→ やること:
1. ノルバスクの副作用についての文章を、2文でまとめてください。
2. 次の(a)〜(c)が、ノルバスクの副作用についての文章の内容と合っているかどうか、それぞれ「はい」か「いいえ」で答えてください。判断の決め手になった本文の言葉も、そのまま引用してください。
(a) 頭痛の発生頻度は約0.5%で、他の副作用より多く報告されている。
(b) ノルバスクは心拍数の上昇が起こりやすい薬である。
(c) ほてりは、血流が減ることが原因で起こると考えられている。
3. ノルバスクの副作用についての文章の最後の文のあとに、続きを書き足してください。

→ 本文:
═══
ノルバスクの副作用「頭痛、むくみ、便秘」について
ノルバスクの主な副作用
ノルバスクは心拍数の上昇が起こりにくく、他のカルシウム拮抗薬と比較して副作用が現れる頻度が低いとされます。ノルバスクの主な副作用として以下の症状が報告されています。
- <主な副作用>
- ほてり、頭痛、動悸、めまい、浮腫、吐き気、倦怠感、ふらつき、発疹など。
頭痛やむくみなどの副作用は血管拡張作用が関係していると考えられます。
ノルバスクは血管を拡げて血液の流れを良くすることで血圧を低下させます。
血管の拡張または血圧の低下に伴い、頭痛やめまい、ふらつきなどの副作用が現れる可能性がありますが、大半の副作用は徐々に慣れて症状が消失していきます。発生頻度は頭痛が約0.5%と他の副作用に比べて多く報告されています。その他に頭重、手足や顔面などのしびれ、立ちくらみなどが生じるおそれがあります。
発生頻度は少ないものの、むくみ(浮腫)やほてり、動悸といった循環器の副作用が報告されています。血圧が低下すると下がった血圧を戻そうと心臓の拍動が活発になるため、副作用として動悸を起こすことがあります。ほてりは血管の拡張による血流増加が原因となって発生すると考えられています。
═══
→ データの抜粋:

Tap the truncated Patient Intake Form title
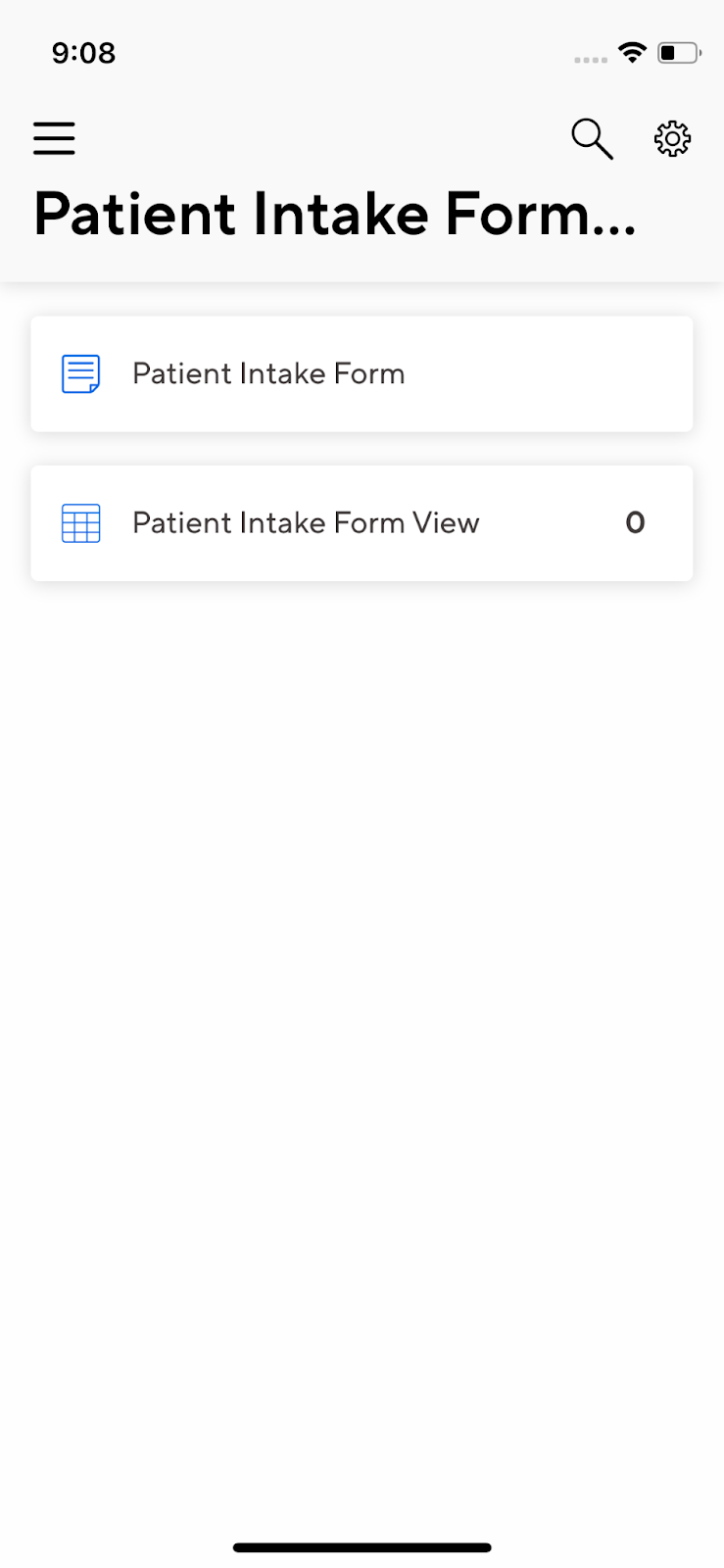The height and width of the screenshot is (1568, 724). pos(335,214)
═══
→ 答え:
1. ノルバスクは他のカルシウム拮抗薬に比べて副作用の出る頻度が低いとされ、主な副作用としてほてり、頭痛、動悸、めまい、浮腫などが報告されています。頭痛やむくみなどは血管を拡げる作用に関係すると考えられ、大半の副作用は徐々に慣れて症状が消えていきます。

2.
(a) はい。「発生頻度は頭痛が約0.5%と他の副作用に比べて多く報告されています」
(b) いいえ。「ノルバスクは心拍数の上昇が起こりにくく」
(c) いいえ。「ほてりは血管の拡張による血流増加が原因となって発生すると考えられています」

3.
例数 | 発現率 | |
---|---|---|
頭痛 | 54 | 0.47% |
顔面潮紅 | 39 | 0.34% |
動悸 | 31 | 0.27% |
めまい | 28 | 0.24% |
顔のほてり | 28 | 0.24% |
ふらつき(感) | 27 | 0.23% |
カルシウム拮抗薬は静脈よりも動脈に対して作用が強く働きますので、静脈に血液が溜まってむくんでしまうことがあります。むくみはノルバスクを高用量(10mg)に増量した際に多くみられています。
一部の臨床試験では、有効成分アムロジピンとして5mgは0.65%(1例)、10mgは3.31例(5例)の頻度でむくみが発現したと報告されています。
便秘や吐き気など消化器の副作用について。
頭痛やむくみなどの症状と比較すると稀ではありますが、ノルバスクの服用により胃腸などの消化器に副作用が生じる場合があります。
消化器症状の中では、便秘および嘔気(吐き気)が主な副作用です。その他には、口の渇きや下痢、歯肉肥厚、胃痛などが報告されています。
歯肉肥厚(歯茎の腫れ)は、ノルバスクを長期服用した際にみられます。歯茎の腫れはブラッシングなどで口内環境を清潔に保つことで予防できると考えられています。ノルバスクの副作用として歯茎が腫れた場合には、服薬を中止して医師に相談してください。
まれに起こるノルバスクの副作用
まれに下記の症状がノルバスクの副作用として生じることがあり、重症化する可能性がある副作用は、初期症状に注意してください。重症化するおそれがある副作用の症状がみられた場合は、ノルバスクの服用を中止して、医師の診察を受けてください。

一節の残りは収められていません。